• _CHALLENGE_
Reproduce every one of the records below line for line, without changing anything.

• _SUPPLIED MATERIAL_

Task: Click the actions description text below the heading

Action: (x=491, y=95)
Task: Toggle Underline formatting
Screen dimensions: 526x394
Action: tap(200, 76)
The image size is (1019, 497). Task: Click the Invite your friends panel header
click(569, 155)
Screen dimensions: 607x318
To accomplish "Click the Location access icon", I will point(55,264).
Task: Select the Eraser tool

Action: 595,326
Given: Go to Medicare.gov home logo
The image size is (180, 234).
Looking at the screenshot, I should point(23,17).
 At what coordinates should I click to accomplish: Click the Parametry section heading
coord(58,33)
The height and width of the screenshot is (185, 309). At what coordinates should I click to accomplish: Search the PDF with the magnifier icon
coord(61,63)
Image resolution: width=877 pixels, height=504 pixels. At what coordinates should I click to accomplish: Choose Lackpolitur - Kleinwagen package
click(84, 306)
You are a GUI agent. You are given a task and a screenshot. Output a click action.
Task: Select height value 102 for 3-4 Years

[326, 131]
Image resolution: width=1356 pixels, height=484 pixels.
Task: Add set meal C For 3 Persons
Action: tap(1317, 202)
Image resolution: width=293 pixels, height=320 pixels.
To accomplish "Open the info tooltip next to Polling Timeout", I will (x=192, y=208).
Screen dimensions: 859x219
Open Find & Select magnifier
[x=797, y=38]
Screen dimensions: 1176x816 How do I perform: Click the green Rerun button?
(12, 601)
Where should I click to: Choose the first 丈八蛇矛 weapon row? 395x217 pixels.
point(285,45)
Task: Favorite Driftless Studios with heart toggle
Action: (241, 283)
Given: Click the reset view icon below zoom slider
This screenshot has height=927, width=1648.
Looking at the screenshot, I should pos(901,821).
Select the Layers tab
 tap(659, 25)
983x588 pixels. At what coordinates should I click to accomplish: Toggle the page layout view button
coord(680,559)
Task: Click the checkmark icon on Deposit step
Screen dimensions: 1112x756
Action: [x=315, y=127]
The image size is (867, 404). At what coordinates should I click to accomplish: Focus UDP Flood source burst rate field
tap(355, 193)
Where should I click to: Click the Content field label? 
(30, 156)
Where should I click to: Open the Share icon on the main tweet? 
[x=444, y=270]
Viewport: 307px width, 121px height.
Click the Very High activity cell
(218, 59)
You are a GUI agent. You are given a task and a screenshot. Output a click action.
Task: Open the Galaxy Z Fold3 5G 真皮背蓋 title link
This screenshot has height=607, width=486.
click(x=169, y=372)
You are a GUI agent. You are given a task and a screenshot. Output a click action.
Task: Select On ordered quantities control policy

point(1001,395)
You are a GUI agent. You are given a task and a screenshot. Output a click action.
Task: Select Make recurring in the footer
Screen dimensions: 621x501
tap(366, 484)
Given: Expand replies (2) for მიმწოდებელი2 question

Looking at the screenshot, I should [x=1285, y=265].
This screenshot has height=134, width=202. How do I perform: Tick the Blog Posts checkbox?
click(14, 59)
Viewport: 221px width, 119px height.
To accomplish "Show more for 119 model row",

• _TASK ANSWER_
Task: Click the actions description text below the heading

Action: (x=491, y=95)
Task: Toggle Underline formatting
Screen dimensions: 526x394
Action: tap(200, 76)
The image size is (1019, 497). Task: Click the Invite your friends panel header
click(569, 155)
Screen dimensions: 607x318
To accomplish "Click the Location access icon", I will point(55,264).
Task: Select the Eraser tool

Action: 595,326
Given: Go to Medicare.gov home logo
The image size is (180, 234).
Looking at the screenshot, I should point(23,17).
 At what coordinates should I click to accomplish: Click the Parametry section heading
coord(58,33)
The height and width of the screenshot is (185, 309). At what coordinates should I click to accomplish: Search the PDF with the magnifier icon
coord(61,63)
Image resolution: width=877 pixels, height=504 pixels. At what coordinates should I click to accomplish: Choose Lackpolitur - Kleinwagen package
click(84, 306)
You are a GUI agent. You are given a task and a screenshot. Output a click action.
Task: Select height value 102 for 3-4 Years

[326, 131]
Image resolution: width=1356 pixels, height=484 pixels.
Task: Add set meal C For 3 Persons
Action: tap(1317, 202)
Image resolution: width=293 pixels, height=320 pixels.
To accomplish "Open the info tooltip next to Polling Timeout", I will (x=192, y=208).
Screen dimensions: 859x219
Open Find & Select magnifier
[x=797, y=38]
Screen dimensions: 1176x816 How do I perform: Click the green Rerun button?
(12, 601)
Where should I click to: Choose the first 丈八蛇矛 weapon row? 395x217 pixels.
point(285,45)
Task: Favorite Driftless Studios with heart toggle
Action: (241, 283)
Given: Click the reset view icon below zoom slider
This screenshot has height=927, width=1648.
Looking at the screenshot, I should pos(901,821).
Select the Layers tab
 tap(659, 25)
983x588 pixels. At what coordinates should I click to accomplish: Toggle the page layout view button
coord(680,559)
Task: Click the checkmark icon on Deposit step
Screen dimensions: 1112x756
Action: [x=315, y=127]
The image size is (867, 404). At what coordinates should I click to accomplish: Focus UDP Flood source burst rate field
tap(355, 193)
Where should I click to: Click the Content field label? 
(30, 156)
Where should I click to: Open the Share icon on the main tweet? 
[x=444, y=270]
Viewport: 307px width, 121px height.
Click the Very High activity cell
(218, 59)
You are a GUI agent. You are given a task and a screenshot. Output a click action.
Task: Open the Galaxy Z Fold3 5G 真皮背蓋 title link
This screenshot has height=607, width=486.
click(x=169, y=372)
You are a GUI agent. You are given a task and a screenshot. Output a click action.
Task: Select On ordered quantities control policy

point(1001,395)
You are a GUI agent. You are given a task and a screenshot. Output a click action.
Task: Select Make recurring in the footer
Screen dimensions: 621x501
tap(366, 484)
Given: Expand replies (2) for მიმწოდებელი2 question

Looking at the screenshot, I should [x=1285, y=265].
This screenshot has height=134, width=202. How do I perform: Tick the Blog Posts checkbox?
click(14, 59)
Viewport: 221px width, 119px height.
To accomplish "Show more for 119 model row",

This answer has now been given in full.